_Description of the task_.
Work through the data below and copy out every line where "computer" is found.

_Data provided_.
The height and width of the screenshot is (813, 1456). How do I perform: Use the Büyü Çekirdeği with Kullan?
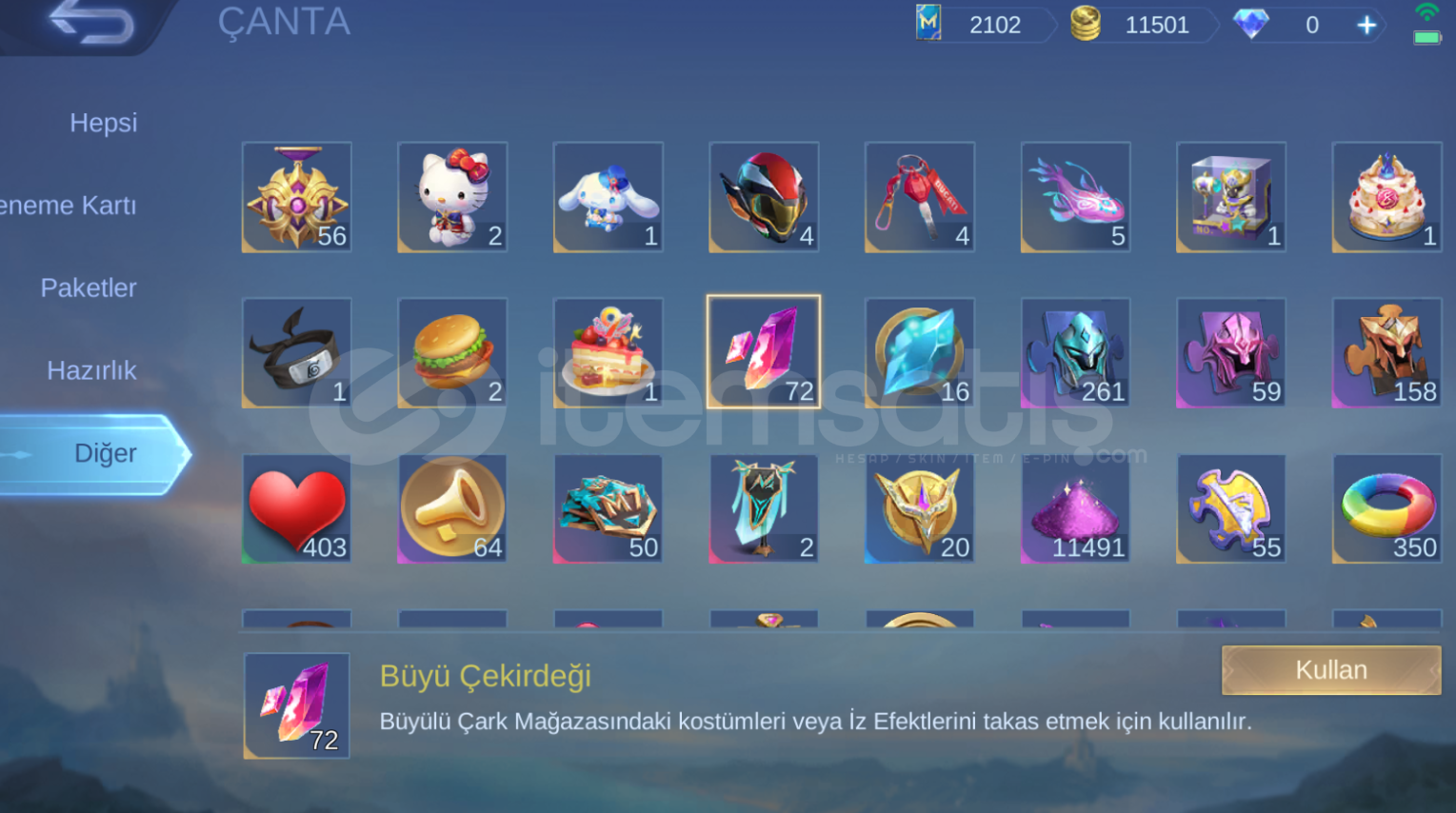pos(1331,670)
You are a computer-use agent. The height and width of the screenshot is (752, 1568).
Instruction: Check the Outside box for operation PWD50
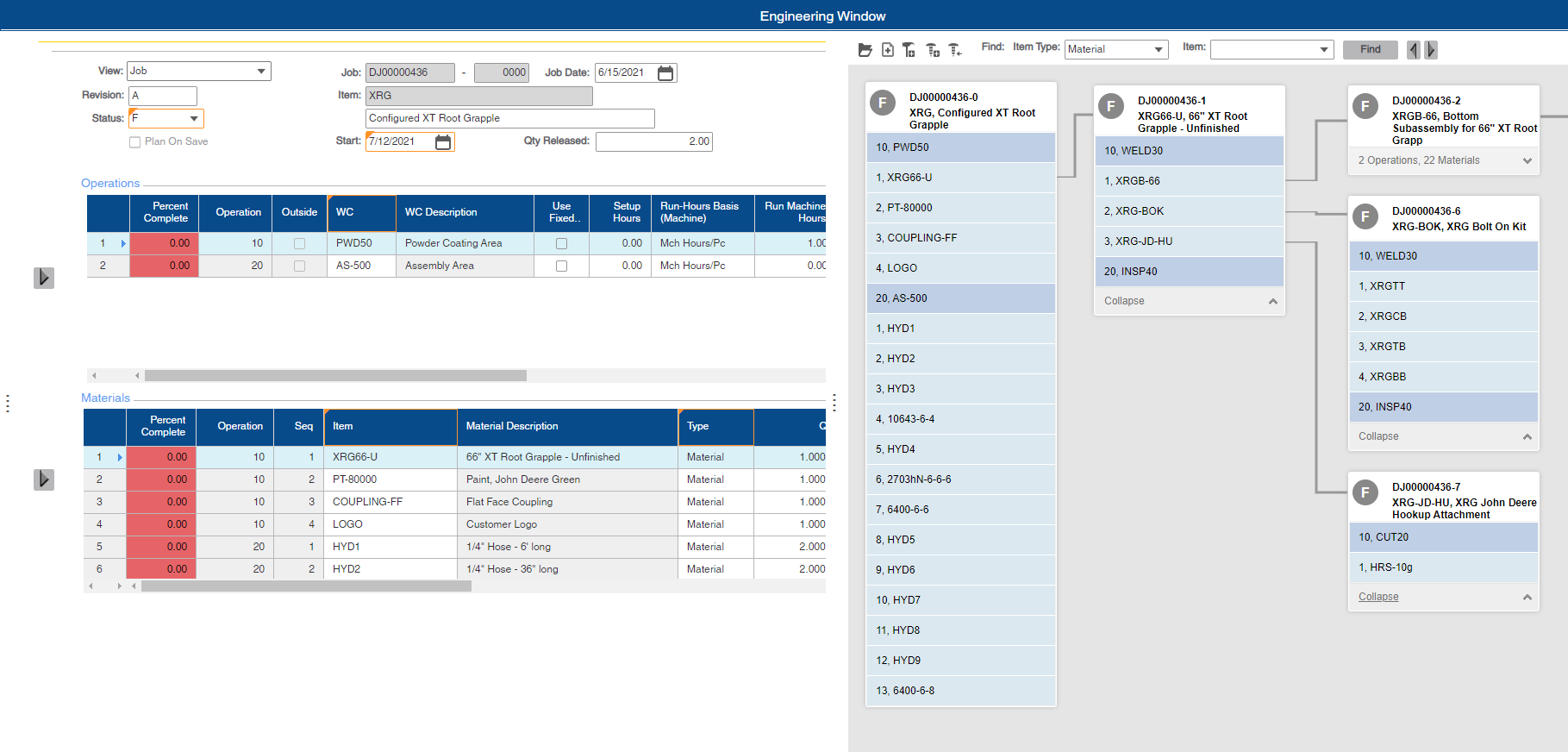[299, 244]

--

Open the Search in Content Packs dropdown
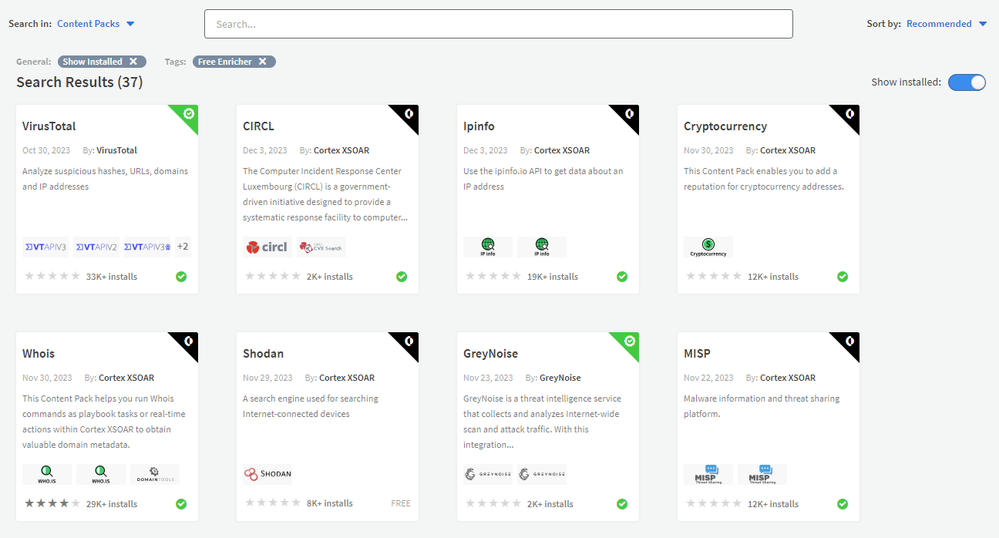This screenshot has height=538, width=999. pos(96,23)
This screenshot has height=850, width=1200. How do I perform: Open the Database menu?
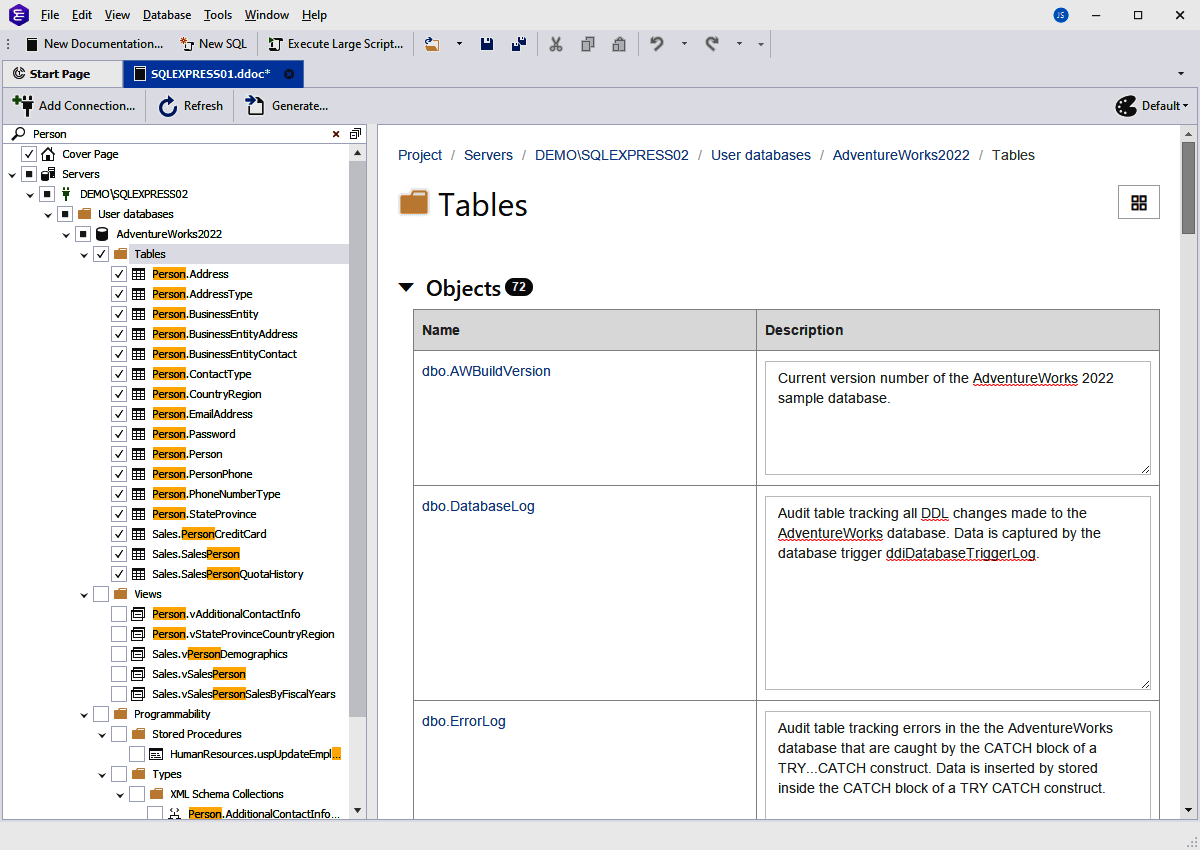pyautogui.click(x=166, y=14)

* * *

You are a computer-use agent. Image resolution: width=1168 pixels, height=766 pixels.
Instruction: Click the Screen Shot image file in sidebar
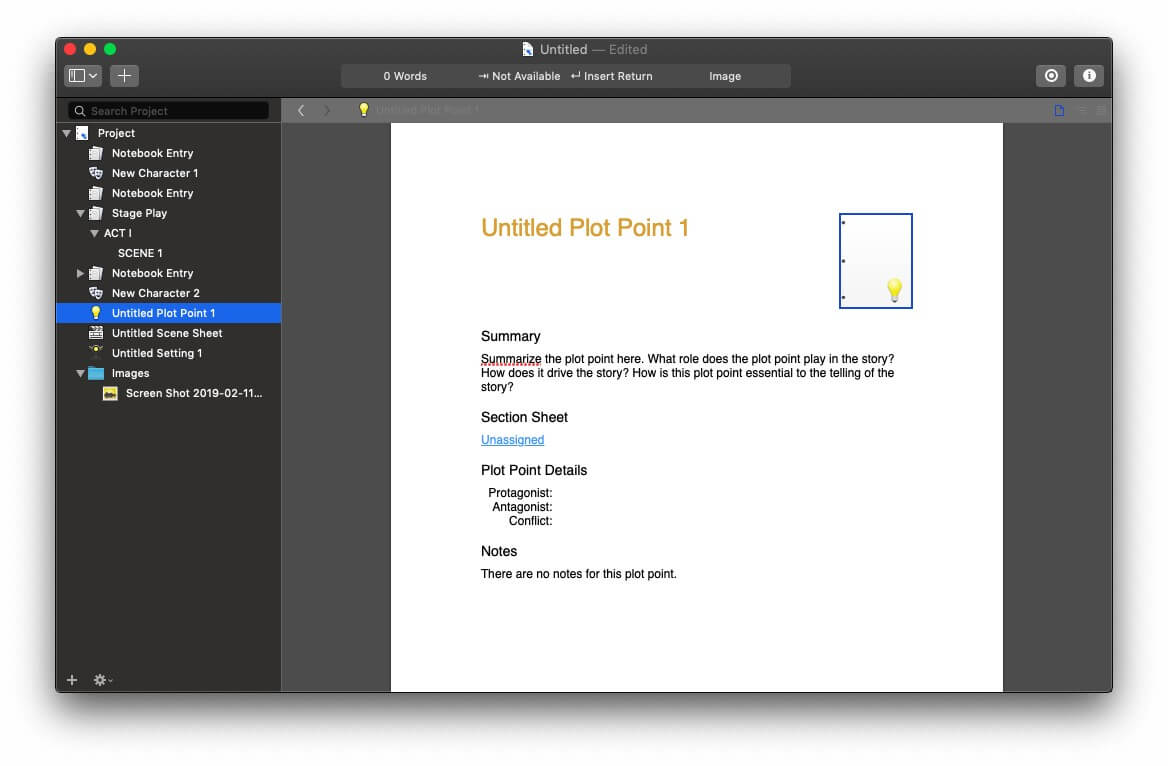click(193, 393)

_Result for this task_.
You are a computer-use agent. The height and width of the screenshot is (752, 1568).
You are a computer-use agent. Image resolution: width=1168 pixels, height=766 pixels.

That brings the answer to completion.